Como funciona

A Importação Automática aceita um arquivo JSON no formato gerado pela engine de discovery do TAINUX Automation (playbooks Ansible). O sistema lê o JSON, mapeia os campos para o modelo de Aplicação e cria ou atualiza o registro no banco de dados.

Acessar a importação

Menu lateral → AutomationImport, ou acesse /automation/import. Requer permissão applications.create.

Fluxo de importação

  1. Selecione o arquivo JSON
    Arraste e solte o arquivo na área de upload ou clique para selecionar. Apenas arquivos .json são aceitos.
  2. Visualize o preview
    O sistema valida o JSON e exibe um preview com os campos que serão importados: nome, hostname, OS, stack, IPs, portas, memória, CPU, disco, entre outros. Também indica se a aplicação já existe no sistema.
  3. Escolha a ação
    Se a aplicação já existir, escolha entre Criar nova (duplicar) ou Atualizar existente (sobrescrever metadados).
  4. Confirme a importação
    Clique em "Import Application". O sistema cria ou atualiza o registro e redireciona para a página da aplicação.

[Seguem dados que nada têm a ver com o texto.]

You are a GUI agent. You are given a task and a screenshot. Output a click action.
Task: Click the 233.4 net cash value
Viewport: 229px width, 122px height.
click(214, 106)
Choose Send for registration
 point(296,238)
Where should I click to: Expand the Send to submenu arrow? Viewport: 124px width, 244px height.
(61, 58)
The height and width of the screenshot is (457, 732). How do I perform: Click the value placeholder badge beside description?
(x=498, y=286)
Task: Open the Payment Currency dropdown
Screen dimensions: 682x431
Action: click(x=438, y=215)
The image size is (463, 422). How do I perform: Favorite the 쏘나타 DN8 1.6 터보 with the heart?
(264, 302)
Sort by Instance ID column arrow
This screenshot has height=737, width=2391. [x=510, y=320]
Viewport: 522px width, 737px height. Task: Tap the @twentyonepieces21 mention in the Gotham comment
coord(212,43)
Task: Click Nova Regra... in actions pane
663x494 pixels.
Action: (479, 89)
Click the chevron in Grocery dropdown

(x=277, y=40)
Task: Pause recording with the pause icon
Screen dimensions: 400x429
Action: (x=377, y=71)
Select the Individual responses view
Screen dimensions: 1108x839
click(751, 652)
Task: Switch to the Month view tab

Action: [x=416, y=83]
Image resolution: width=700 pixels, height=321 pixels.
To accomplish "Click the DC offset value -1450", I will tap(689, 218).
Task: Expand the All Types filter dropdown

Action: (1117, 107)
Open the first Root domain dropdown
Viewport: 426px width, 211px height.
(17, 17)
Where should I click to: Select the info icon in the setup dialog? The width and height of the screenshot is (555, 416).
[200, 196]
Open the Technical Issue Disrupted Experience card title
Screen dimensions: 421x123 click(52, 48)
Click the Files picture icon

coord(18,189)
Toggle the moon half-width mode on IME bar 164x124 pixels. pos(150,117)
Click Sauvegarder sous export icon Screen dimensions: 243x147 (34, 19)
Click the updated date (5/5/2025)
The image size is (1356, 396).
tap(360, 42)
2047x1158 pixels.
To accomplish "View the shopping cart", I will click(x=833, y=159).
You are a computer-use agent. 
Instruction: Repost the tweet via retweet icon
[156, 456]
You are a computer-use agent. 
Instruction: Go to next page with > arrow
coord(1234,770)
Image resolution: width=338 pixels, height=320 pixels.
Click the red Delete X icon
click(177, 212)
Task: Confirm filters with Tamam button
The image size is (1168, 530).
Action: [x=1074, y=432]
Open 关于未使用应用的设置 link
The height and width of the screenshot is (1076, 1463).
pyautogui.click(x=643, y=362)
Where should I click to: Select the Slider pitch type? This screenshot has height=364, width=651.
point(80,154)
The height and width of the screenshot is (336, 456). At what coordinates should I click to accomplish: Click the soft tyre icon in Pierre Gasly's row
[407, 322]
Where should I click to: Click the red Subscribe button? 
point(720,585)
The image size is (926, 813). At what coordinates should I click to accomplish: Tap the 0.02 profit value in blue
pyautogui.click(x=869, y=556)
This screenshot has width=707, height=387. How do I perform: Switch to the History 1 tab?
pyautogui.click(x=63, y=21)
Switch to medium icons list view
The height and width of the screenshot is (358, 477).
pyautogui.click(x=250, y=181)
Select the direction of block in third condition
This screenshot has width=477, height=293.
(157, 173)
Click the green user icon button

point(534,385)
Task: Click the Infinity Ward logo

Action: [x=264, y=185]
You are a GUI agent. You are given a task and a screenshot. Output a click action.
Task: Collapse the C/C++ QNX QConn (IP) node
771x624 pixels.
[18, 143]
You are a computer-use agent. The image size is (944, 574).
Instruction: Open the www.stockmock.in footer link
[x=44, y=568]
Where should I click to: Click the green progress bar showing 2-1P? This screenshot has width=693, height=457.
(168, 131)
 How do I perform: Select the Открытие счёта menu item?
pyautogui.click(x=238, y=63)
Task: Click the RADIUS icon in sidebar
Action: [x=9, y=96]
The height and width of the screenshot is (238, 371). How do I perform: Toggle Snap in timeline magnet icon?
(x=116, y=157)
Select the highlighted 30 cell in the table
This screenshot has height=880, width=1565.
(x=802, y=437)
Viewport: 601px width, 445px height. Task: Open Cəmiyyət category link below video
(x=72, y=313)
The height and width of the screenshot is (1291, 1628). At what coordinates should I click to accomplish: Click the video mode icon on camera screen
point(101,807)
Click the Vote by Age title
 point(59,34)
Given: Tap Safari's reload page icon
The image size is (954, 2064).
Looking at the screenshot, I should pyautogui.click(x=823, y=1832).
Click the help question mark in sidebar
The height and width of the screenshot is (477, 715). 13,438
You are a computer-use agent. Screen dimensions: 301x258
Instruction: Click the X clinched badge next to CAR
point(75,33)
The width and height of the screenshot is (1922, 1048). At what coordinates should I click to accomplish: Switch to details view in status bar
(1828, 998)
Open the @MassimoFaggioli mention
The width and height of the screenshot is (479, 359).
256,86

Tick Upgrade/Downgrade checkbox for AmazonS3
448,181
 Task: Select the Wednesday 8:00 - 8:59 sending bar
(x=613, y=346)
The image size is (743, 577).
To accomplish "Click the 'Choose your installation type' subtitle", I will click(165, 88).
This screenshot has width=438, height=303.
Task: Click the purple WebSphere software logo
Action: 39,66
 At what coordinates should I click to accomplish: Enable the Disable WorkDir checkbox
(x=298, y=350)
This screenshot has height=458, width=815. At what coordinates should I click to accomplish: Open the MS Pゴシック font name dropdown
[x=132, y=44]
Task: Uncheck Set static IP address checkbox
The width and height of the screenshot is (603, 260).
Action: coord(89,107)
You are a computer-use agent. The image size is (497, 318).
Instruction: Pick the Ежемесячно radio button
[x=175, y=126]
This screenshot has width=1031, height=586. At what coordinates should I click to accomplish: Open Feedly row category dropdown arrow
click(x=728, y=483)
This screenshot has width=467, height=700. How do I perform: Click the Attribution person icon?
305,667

Estrutura do JSON de discovery

O JSON gerado pelos playbooks Ansible de discovery segue a estrutura abaixo:

{
  "hostname": "app-server-01",
  "fqdn": "app-server-01.empresa.com",
  "os": {
    "family": "RedHat",
    "distribution": "Red Hat Enterprise Linux",
    "version": "9.3",
    "kernel": "5.14.0-362.8.1.el9_3.x86_64",
    "architecture": "x86_64"
  },
  "hardware": {
    "cpu_cores": 8,
    "memory_mb": 16384,
    "disk_gb": 200
  },
  "network": {
    "interfaces": [
      { "name": "eth0", "ip": "10.0.1.50", "mac": "52:54:00:ab:cd:ef" }
    ],
    "listening_ports": [8080, 5432, 6379]
  },
  "software": {
    "language": "Java",
    "framework": "Spring Boot",
    "language_version": "17",
    "database": "PostgreSQL",
    "database_version": "14",
    "web_server": "Embedded Tomcat",
    "cache": "Redis",
    "queue": "RabbitMQ"
  },
  "application": {
    "name": "Serviço de Notificações",
    "description": "Microserviço de envio de notificações push e e-mail",
    "port": 8080,
    "has_dockerfile": false,
    "has_k8s_manifests": false,
    "has_cicd": true,
    "has_health_checks": true,
    "is_stateless": true,
    "externalized_config": true
  },
  "compliance": ["LGPD"],
  "environment": "production"
}

Mapeamento de campos

Campo JSONCampo no sistema
application.namename
hostnamehostname
os.distribution + os.versionos_type, os_version
os.kernelkernel_version
hardware.cpu_corescpu_cores
hardware.memory_mb ÷ 1024memory_gb
hardware.disk_gbdisk_gb
network.interfacesnetwork_interfaces (JSON)
network.listening_portslistening_ports (JSON)
software.languagelanguage
software.frameworkframework
software.databasedatabase
software.cachecache
software.queuequeue
software.web_serverweb_server
application.has_dockerfilehas_dockerfile
application.has_cicdhas_cicd
application.is_statelessis_stateless
compliancecompliance_tags
environmentenvironment

Detecção de duplicados

O sistema detecta se a aplicação já existe usando o campo hostname como chave de matching. Se um registro com o mesmo hostname for encontrado:

  • O preview mostra o aviso "Application already exists" com o nome do registro existente
  • O usuário pode escolher criar uma nova ou atualizar a existente

Playbooks Ansible de discovery

Os JSONs de discovery são gerados pelos playbooks disponíveis no repositório TAINUX Automation. Os playbooks coletam as informações do servidor alvo e exportam o JSON no formato esperado pela plataforma.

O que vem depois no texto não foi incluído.